Pro Acryl is Monument Hobbies' acrylic paint range, built by competition painters around a dropper-bottle format, a thick single-pigment formula, and a catalog that leans toward high-saturation single colors rather than pre-mixed shading triads. It's a smaller catalog than the largest legacy ranges, but the paints that are in it are consistently praised for pigment strength and a smooth, brushable consistency straight from the bottle.

What makes Pro Acryl different from Citadel or Vallejo

The biggest difference is bottle format and mixing philosophy. Pro Acryl ships in a dropper bottle rather than a pot, which most painters find easier to dose accurately onto a wet palette without wasting paint. On formula, Pro Acryl leans toward strong single-pigment colors meant to be mixed and thinned by the painter, closer in spirit to an artist's acrylic than to a pre-shaded contrast or speedpaint. That makes it a better fit for painters who already know how to build their own values through layering and glazing, and a less immediate fit for a total beginner who wants a shade-in-a-bottle solution.

Is Pro Acryl worth it over a bigger range

That depends on what you're optimizing for. Pro Acryl doesn't try to match Citadel's or Vallejo's sheer color count, so if you need one specific named color in a specific range, there's a decent chance it isn't in this catalog. What it does offer is consistently high pigment load and a smooth flow that a lot of painters coming from thinner, chalkier paints notice immediately. Painters who mix their own colors rather than buying a pre-made shade for every job tend to get the most value out of it, since the formula is built for exactly that kind of use.

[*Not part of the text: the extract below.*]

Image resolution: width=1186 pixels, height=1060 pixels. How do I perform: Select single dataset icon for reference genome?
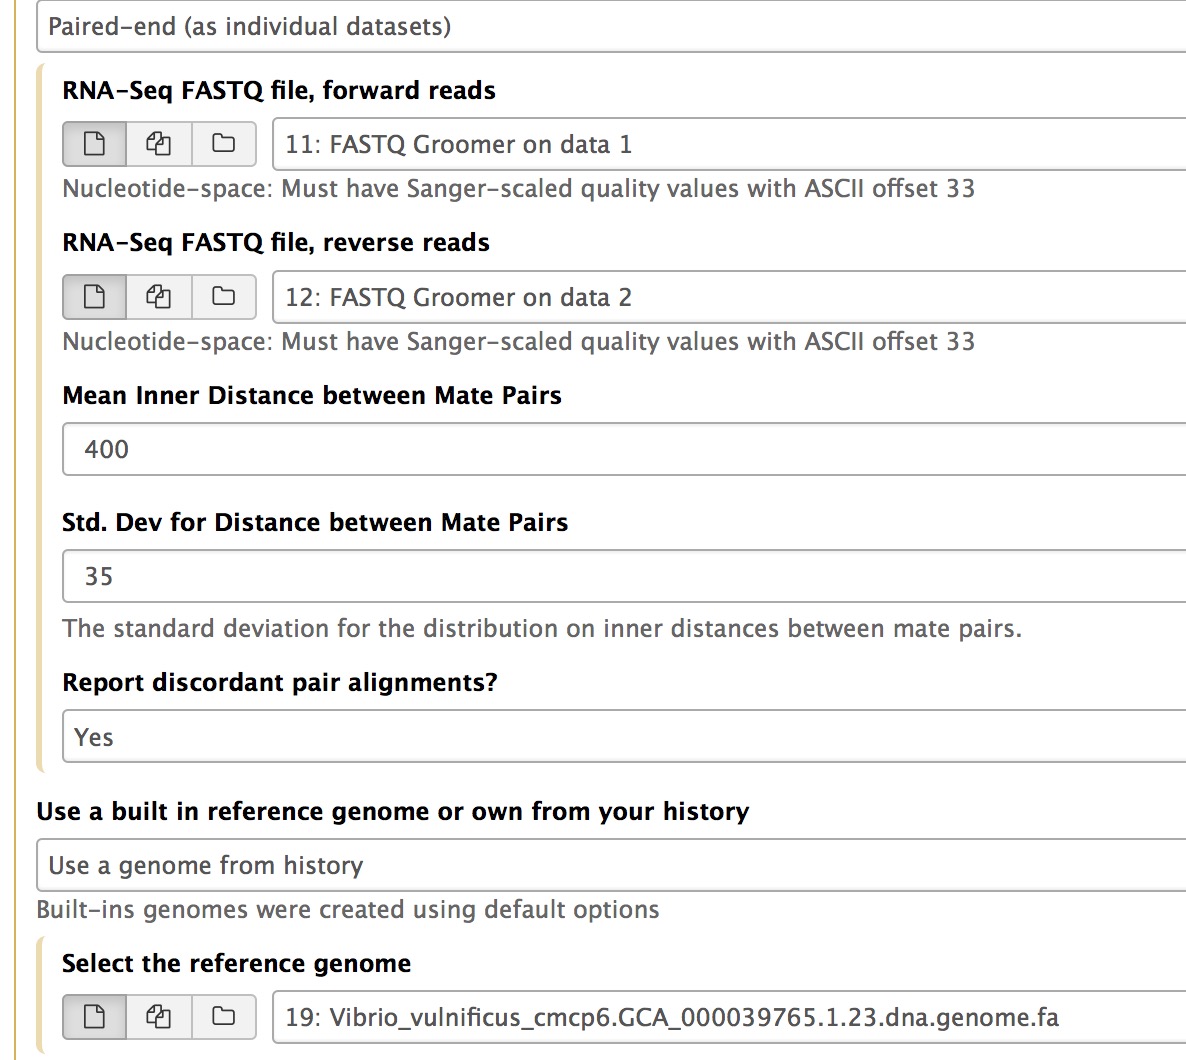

How does Pro Acryl compare to Vallejo on color

Cross-brand color matching shows Pro Acryl's whites, greens, and blues landing close to specific Vallejo colors, which makes sense given both ranges cover fairly standard primary and secondary hobby colors. The Pro Acryl to Vallejo comparison page has a fuller breakdown of where the two ranges overlap and where they diverge, alongside the full color-by-color chart on the converter.

Sample close matches into Vallejo

Titanium WhiteDead White100%
Bright GreenGreen95%
Matte White PrimerCold White95%

Should a beginner start with Pro Acryl

It's not the worst first range, but it's not the easiest either. A beginner who wants pre-mixed shades and highlights ready to go will get faster early results from a contrast or speedpaint style range. A beginner who wants to actually learn color mixing and layering from day one, and doesn't mind a smaller catalog, will get real value out of Pro Acryl's pigment quality while they're still building that skill. A starter set is the lowest-risk way to find out which camp you're in: Monument Pro Acryl starter set(affiliate link).

How does Pro Acryl compare to Army Painter for a tabletop army

Army Painter's core ranges lean toward speed, with speedpaints and warpaints built to get a unit tabletop-ready with minimal steps. Pro Acryl leans the other way, rewarding the time spent thinning, layering, and glazing with a smoother finish and stronger pigment at each stage. For painting an entire army fast, Army Painter's structure usually wins on time. For a single showcase model where finish quality matters more than speed, Pro Acryl's format has the edge. The Pro Acryl versus Army Painter comparison breaks this down further.

Does Pro Acryl need a different storage or organization setup

Not really, though the dropper bottle shape doesn't always fit racks built specifically for Citadel's pot-style bottles. Check the rack style before assuming a Citadel-branded storage rack will hold Pro Acryl's bottles upright.

FAQ

Does Pro Acryl dry out faster than other acrylics

No faster than a typical hobby acrylic, though the dropper bottle format helps here since less paint is exposed to air on the palette compared to scooping from a wide pot.

Can Pro Acryl be thinned for airbrushing

Yes, with a standard acrylic thinning medium, though the pigment load means a bit more thinner is usually needed than with a paint formulated specifically for airbrush use out of the bottle.

Is Pro Acryl compatible with a wet palette

Yes, and its consistency holds up well on a wet palette over a working session, which matters for painters who mix custom colors and want them to stay usable rather than skinning over.

How does Pro Acryl compare on price to Citadel or Vallejo

It sits closer to the mid-range and premium end of the market rather than the budget end, in line with its positioning as a competition-grade paint rather than a mass-market starter range.